Your Television Is Ringing -- You're probably holding your head, thinking, "I just want to make phone calls and surf the Web!" Don't worry. You'll be able to, just in more ways, with potentially fewer bills, than ever before. Every time a set of companies promises that convergence will reduce costs, you start laughing, right? But this time, the number of different kinds of firms involved in competing with each other for your business might actually improve service and reduce overall costs.
For instance, my wife and I have shaved our combined local and long distance phone and cell phone plans over the last two years from about $300 per month (that includes all my business calling) down to about $160, while adding unlimited calling within the U.S. and to 22 countries at home, and a pool of minutes on our cell plans that we rarely exceed (and use rollover minutes from other months to avoid overages). To accomplish this, we switched long distance from per minute to an unlimited flat rate voice over IP calling plan, moved our cell phones from Verizon and AT&T Wireless to Cingular because of its rollover minutes feature (unused minutes are banked for up to 12 months), and got on the same plan to reduce the cell cost, which also means minutes used to each other aren't counted.

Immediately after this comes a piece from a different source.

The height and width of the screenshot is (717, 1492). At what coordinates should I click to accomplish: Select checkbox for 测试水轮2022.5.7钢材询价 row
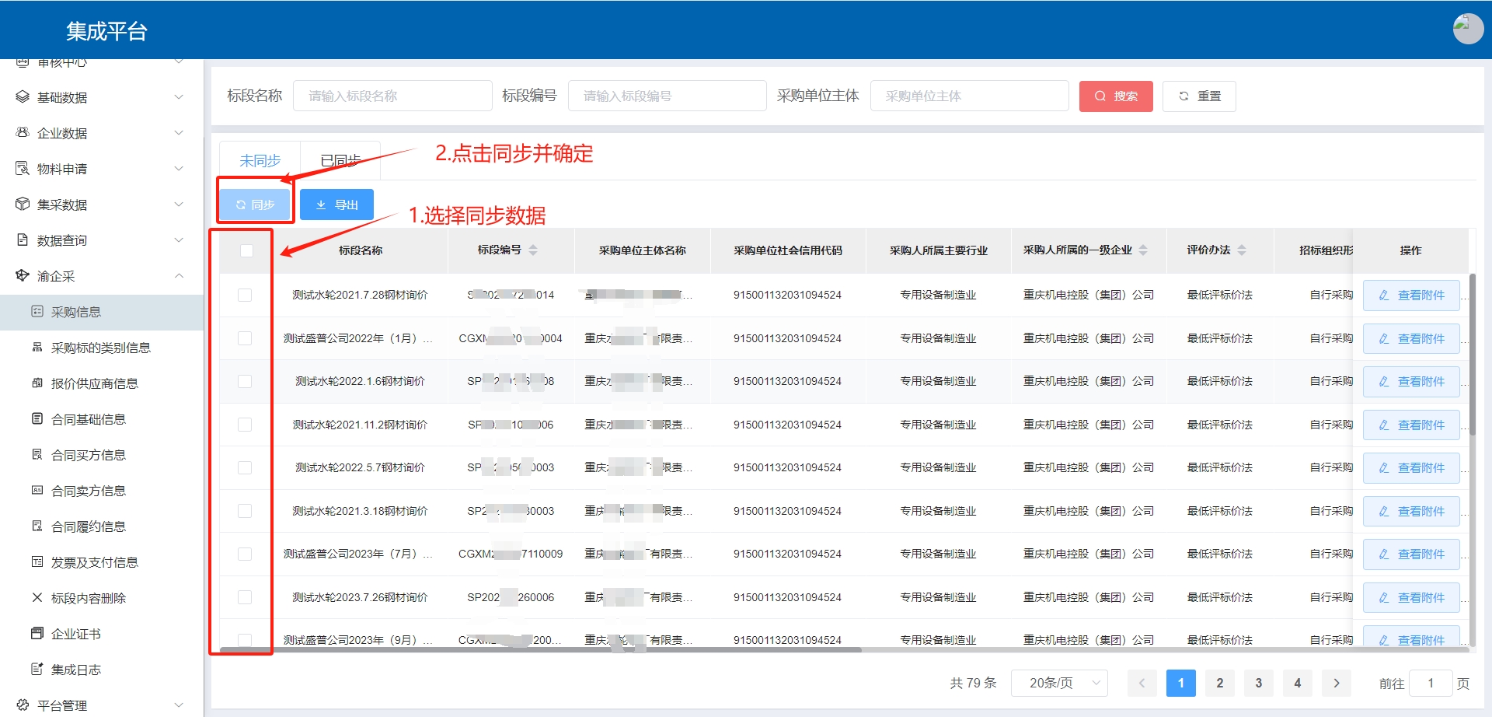point(245,468)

The coming convergence will be weird, confusing, and overwhelming, but it's likely to mean that most people in the U.S. and many people worldwide will see much higher downstream speeds for Internet access without increased costs - we've seen some of that already - and with cell calls and long distance all coalescing into one flat monthly rate substantially below what moderate users pay today. And that's a good thing.